About Time: CALL Discussion Notes


After another bad New Year’s Eve party, 21-year old Tim (Domhnail Gleeson) is informed by his father (Bill Nighy) that their family’s male line has always been able to move back in time. They can’t change history but they can alter their own life. Tim moves from Cornwall to London to train as a lawyer. He meets the insecure Mary (Rachel McAdams), they fall in love, but their meeting is erased when he travels back to save his playwright landlord’s opening night. Tim manages to meet her again, using his time travel to make things work out. They wed, have children, save his wayward sister Kit Kat’s life, and get through Tim’s father’s death. The lessons Tim’s father taught him lead to a happy ending. Because of some complicated quirk Tim’s posthumous visits to his dad end when Tim agrees to have a third child. 
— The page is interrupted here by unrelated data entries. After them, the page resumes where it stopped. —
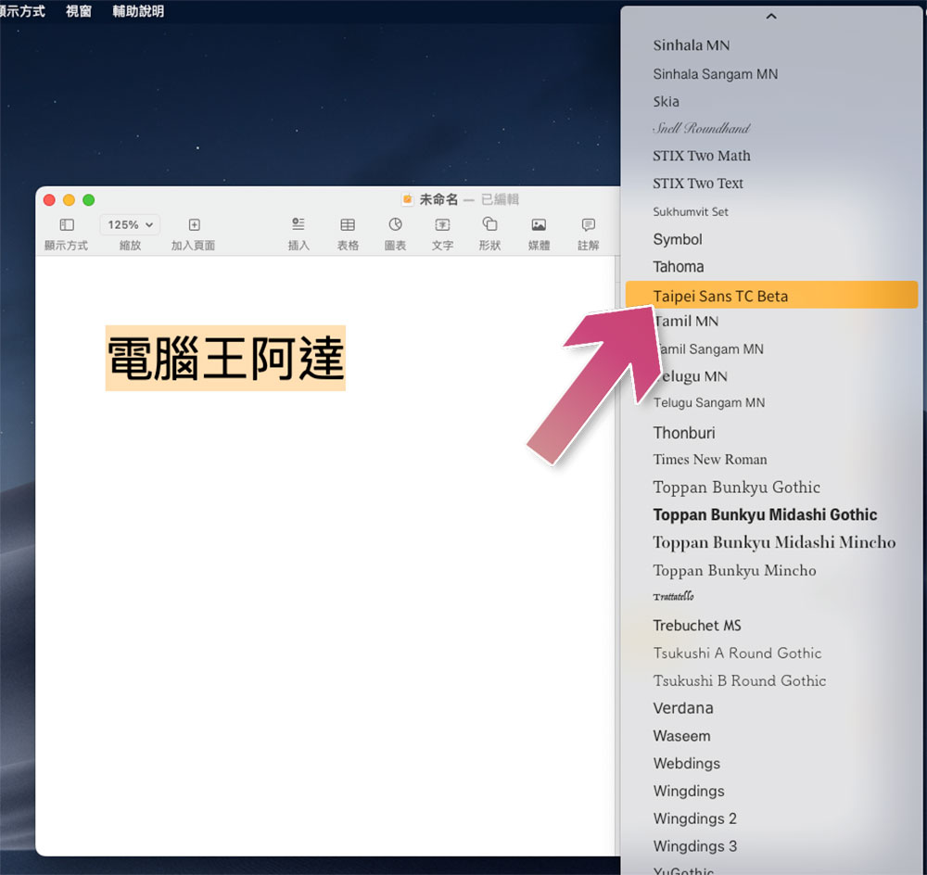Click the Chart pie icon
The width and height of the screenshot is (927, 875).
point(395,224)
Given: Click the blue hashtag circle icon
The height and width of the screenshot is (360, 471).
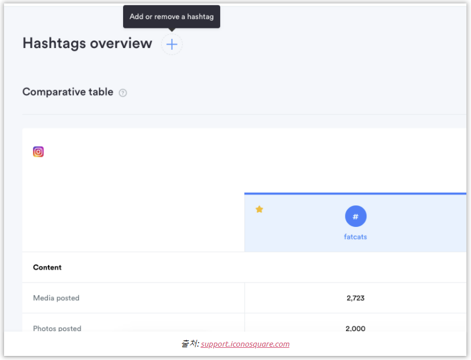Looking at the screenshot, I should [x=355, y=216].
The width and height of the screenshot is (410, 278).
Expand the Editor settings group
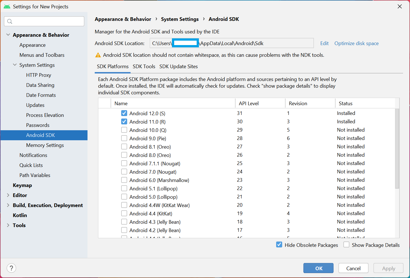click(8, 195)
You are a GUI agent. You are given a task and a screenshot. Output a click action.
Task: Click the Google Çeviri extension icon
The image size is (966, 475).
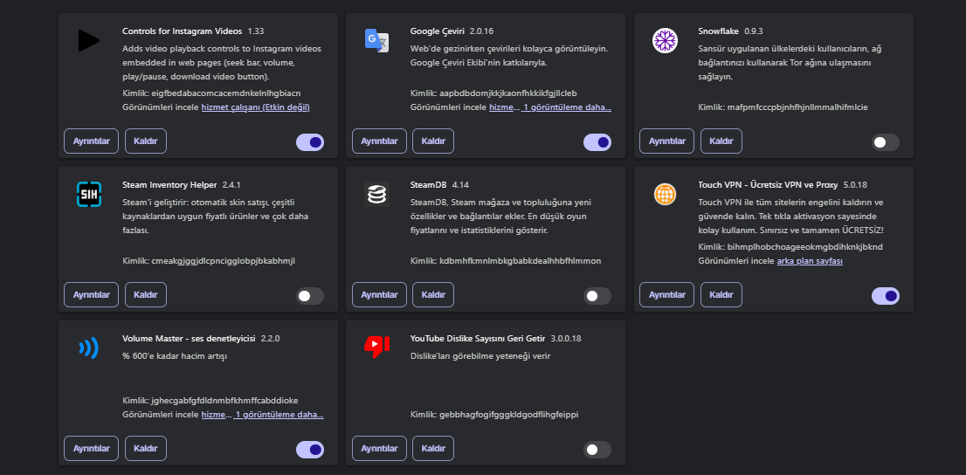[x=376, y=40]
Consider the following questions:
     For what is time travel here perhaps a metaphor? Otherwise, why would we bother watching a film about time travel when presumably some of us can’t do it? What’s the film’s message (delivered  by the character who introduces the time travel, of course)?
     The film plays out our not uncommon desire to be able to "take back" or redo our failing or error or embarrassment. Does the film show how we might succeed without that skill?
     Rory reads a book called Trash, which is the title of director Richard Curtis’s next script and film. So?  Might he identify with Rory in some way?
     How does the film relate to other films Curtis directed (Love Actually, Pirate Radio) or produced (Four Weddings and a Funeral, Notting Hill, Mr Bean’s Holiday) or wrote (two Bridget Jones films, after TV shows as Blackadder, Mr Bean, Spitting Image, Not the Nine O’Clock News)?
     In 2008 the Telegraph named Curtis #12 on its list of “the 100 most powerful people in Bitish Culture.” Really? That was just post-Bean/Bridget.
     The Calgary Herald dismissed this film as “an entertaining whimsy with no real point except to watch an expert cast at work.” Is this really a“whimsy”? Can whimsey carry weight?
     How do errors and timing mess up the other characters? e.g., totally undercooked hotdogs, Rory saying his name is Roger, Kit Kat falling for the wrong guy, Harry missing his ex-wife who was sarcastic but the best person who ever lived, Charlotte’s blessedness.
     How does Charlotte relate to the film’s themes? Note she plays tennis in slow motion.
     What are the contrasts/connections between the two most striking fringe characters, Uncle Desmond and playwright Harry? 
     What thematic functions are served by the lovers first meeting in a darkened restaurant, with blind waiters?
     Why let the wedding continue through the monsoon but correct the bad best man speeches?

What might these quotes signify:
     All the time traveling in the world can’t make someone love you.
     I’ve never run into a genuinely happy rich person.
     I’m going to go into the bedroom and put on my new pyjamas, and in a minute you can come in and take them off if you want to.
     I can’t kill Hitler or shag Helen of Troy unfortunately. (Hint: In Britain shag is not a carpet.)
     “It’s just a flesh wound.” (cp Monty Python and the Holy Grail)
     Don’ t call too often. Your mother doesn’t like to be disturbed.
     Kate Moss’s magic lies in her history.
     Some people make a mess of it the first time.
     I’m so good without the ball.
     If it’s got to be fixed maybe she has to fix it herself.
     Life is a mixed bag.
     You finally got good.
     The songs: — “How long will I love you?” — “I don’t believe in an interventionist god.” — “I don’t get many things right the first time.”
     We are all travelling through time together…. All we can do is do our best and relish our remarkable ride.
     The film’s last words: “See you later.”